→ **Activity**:
Each line below with the word "label" needs to be copied.
##############################
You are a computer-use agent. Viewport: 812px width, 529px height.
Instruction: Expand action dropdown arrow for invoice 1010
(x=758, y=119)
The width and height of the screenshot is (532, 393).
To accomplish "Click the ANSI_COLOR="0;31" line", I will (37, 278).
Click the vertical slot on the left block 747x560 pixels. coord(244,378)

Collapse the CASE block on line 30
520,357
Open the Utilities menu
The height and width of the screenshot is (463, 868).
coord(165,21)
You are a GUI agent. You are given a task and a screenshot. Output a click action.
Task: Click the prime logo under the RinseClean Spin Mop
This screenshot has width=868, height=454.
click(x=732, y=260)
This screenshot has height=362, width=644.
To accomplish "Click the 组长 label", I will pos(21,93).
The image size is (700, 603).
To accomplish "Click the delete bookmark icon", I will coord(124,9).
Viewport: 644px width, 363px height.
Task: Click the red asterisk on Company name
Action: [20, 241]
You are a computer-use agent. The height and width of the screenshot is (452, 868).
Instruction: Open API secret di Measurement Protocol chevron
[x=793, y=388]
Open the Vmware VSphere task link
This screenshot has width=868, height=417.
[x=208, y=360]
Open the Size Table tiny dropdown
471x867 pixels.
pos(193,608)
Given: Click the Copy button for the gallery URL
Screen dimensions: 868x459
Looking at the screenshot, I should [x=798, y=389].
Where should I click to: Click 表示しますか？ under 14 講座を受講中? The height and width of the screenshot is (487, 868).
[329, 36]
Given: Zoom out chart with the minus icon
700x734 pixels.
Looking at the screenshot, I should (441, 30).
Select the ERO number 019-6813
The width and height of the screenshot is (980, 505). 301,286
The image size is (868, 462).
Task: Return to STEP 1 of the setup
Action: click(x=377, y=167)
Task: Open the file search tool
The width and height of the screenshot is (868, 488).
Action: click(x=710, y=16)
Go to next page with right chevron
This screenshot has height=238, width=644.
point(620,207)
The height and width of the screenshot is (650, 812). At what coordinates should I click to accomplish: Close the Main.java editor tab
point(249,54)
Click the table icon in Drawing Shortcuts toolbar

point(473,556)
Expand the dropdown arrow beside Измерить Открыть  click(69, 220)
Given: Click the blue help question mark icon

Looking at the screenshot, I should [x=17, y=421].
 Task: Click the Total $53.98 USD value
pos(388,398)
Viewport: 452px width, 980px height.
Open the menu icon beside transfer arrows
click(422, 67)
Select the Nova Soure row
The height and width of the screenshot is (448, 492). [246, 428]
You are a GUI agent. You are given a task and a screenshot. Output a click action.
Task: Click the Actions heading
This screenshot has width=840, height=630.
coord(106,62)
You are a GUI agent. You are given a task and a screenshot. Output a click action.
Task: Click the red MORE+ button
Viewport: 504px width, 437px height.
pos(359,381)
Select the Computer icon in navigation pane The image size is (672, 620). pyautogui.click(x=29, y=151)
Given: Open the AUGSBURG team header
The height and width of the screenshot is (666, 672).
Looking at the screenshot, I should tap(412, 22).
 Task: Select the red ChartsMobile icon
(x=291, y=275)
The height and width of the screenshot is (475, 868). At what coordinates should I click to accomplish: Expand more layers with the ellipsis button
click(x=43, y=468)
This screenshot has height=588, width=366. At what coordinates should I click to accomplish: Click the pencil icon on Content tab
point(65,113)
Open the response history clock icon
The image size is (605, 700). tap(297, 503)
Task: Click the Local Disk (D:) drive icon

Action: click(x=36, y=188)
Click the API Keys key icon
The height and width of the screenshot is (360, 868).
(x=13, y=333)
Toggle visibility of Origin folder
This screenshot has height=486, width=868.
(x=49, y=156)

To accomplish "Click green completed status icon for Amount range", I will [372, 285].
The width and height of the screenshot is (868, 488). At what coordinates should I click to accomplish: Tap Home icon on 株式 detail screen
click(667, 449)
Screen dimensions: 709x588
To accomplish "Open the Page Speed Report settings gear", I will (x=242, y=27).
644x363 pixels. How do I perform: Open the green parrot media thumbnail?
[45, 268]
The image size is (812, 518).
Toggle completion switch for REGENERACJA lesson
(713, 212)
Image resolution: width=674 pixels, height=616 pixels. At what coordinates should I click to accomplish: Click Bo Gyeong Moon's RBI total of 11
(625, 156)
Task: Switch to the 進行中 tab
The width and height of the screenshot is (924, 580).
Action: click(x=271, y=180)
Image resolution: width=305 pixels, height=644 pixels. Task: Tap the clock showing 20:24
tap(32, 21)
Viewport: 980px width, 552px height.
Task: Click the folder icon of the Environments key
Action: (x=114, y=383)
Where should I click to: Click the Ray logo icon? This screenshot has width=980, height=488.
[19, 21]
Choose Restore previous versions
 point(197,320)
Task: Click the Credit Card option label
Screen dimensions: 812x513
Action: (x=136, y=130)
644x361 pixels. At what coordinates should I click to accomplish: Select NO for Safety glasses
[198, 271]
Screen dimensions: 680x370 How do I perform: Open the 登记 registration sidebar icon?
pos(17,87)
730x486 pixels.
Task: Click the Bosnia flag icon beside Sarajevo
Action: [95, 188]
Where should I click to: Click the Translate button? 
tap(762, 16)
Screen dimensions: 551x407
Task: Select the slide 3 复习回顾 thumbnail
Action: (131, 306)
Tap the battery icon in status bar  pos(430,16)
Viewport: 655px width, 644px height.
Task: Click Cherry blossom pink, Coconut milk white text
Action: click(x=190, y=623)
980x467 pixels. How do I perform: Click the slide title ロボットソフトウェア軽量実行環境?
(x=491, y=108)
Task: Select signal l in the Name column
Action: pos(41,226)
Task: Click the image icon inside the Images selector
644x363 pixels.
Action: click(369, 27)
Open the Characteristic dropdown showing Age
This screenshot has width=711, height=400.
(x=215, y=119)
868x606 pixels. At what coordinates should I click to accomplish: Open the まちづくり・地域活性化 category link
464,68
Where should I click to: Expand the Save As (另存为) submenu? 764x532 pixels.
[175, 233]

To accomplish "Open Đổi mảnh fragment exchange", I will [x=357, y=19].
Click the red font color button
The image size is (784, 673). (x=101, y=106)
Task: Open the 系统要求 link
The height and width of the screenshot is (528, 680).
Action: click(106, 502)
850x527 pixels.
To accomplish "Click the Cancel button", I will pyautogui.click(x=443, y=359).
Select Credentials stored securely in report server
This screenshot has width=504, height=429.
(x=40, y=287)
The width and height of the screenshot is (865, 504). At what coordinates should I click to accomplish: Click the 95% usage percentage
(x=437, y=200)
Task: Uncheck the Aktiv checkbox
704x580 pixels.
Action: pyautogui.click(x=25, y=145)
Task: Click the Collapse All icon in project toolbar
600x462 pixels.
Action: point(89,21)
##############################
→ **Task response**:
To accomplish "Click the 组长 label", I will pos(21,93).
Task: Click the Credit Card option label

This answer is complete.